### Input for this task
************
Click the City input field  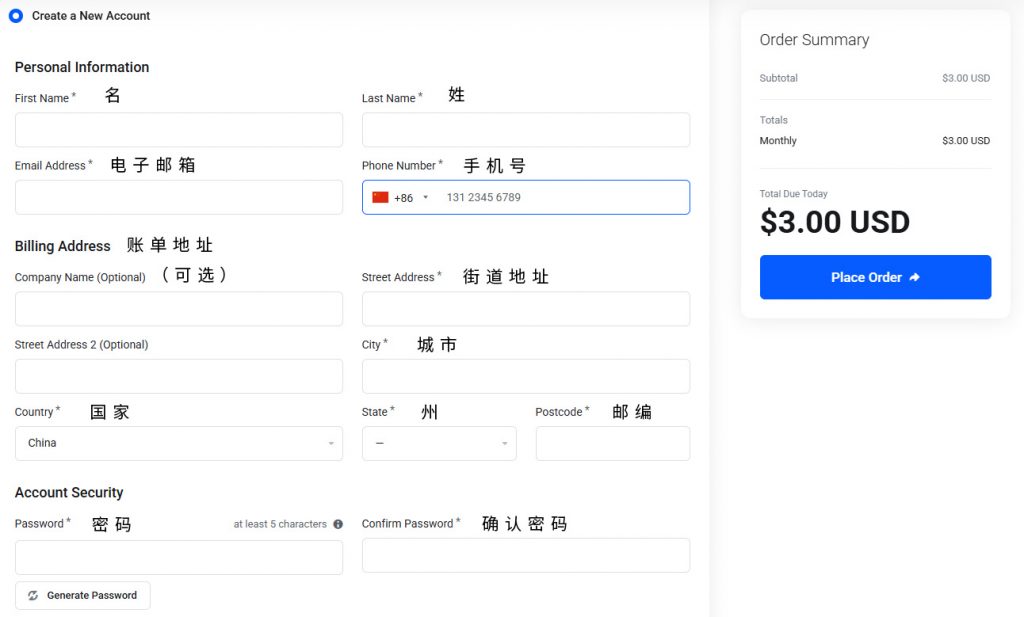pos(525,376)

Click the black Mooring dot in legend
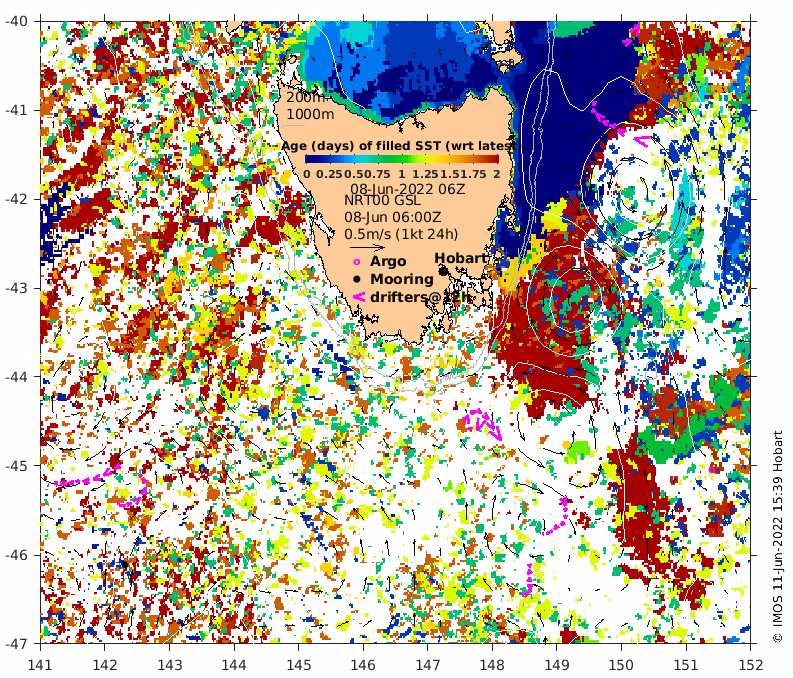click(x=357, y=279)

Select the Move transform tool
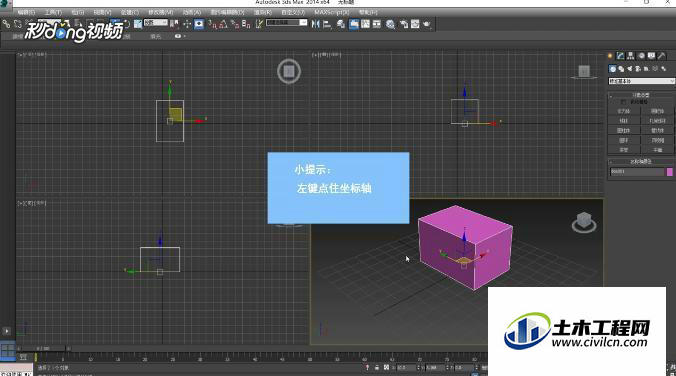[x=187, y=24]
************
### Work required
Rewrite the records starting at the line that contains "Click the black Mooring dot in legend" and ending at the last line of the records, changing "Move" to "Rotate" and keeping everything else the same. Leave the pictures out.

### Task solution
Click the black Mooring dot in legend
click(x=357, y=279)

Select the Rotate transform tool
[x=187, y=24]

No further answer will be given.